===== Information =====
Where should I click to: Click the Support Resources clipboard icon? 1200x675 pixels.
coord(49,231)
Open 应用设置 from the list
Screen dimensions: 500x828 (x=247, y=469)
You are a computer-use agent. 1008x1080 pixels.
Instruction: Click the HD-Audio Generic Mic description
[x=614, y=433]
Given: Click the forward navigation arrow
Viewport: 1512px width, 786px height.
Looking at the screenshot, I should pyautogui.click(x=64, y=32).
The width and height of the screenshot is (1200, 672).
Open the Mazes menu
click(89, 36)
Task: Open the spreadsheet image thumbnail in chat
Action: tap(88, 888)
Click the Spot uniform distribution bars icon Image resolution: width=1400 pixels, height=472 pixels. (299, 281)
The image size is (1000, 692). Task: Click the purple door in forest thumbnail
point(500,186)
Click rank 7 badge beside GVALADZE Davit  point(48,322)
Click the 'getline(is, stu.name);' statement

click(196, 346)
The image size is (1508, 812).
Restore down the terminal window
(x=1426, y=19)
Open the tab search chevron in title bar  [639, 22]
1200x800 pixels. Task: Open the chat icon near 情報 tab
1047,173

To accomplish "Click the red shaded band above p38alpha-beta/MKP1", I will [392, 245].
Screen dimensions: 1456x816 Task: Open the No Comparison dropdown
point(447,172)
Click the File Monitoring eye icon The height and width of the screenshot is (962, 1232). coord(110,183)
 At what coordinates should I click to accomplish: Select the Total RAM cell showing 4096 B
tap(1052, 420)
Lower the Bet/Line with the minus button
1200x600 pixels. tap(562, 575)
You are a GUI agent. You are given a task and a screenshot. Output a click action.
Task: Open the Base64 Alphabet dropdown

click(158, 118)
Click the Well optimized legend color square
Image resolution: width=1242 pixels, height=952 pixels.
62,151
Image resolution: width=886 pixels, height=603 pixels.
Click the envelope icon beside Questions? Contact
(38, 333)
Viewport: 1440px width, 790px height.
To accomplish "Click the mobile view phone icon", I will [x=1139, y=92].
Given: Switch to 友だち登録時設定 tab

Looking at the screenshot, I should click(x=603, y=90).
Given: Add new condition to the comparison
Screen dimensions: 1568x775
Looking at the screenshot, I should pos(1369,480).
=====
• What is being asked
In the lines above, locate the string "will". Copy every line where it occurs.

• Result of the task
To accomplish "Click the red shaded band above p38alpha-beta/MKP1", I will [392, 245].
To accomplish "Click the mobile view phone icon", I will [x=1139, y=92].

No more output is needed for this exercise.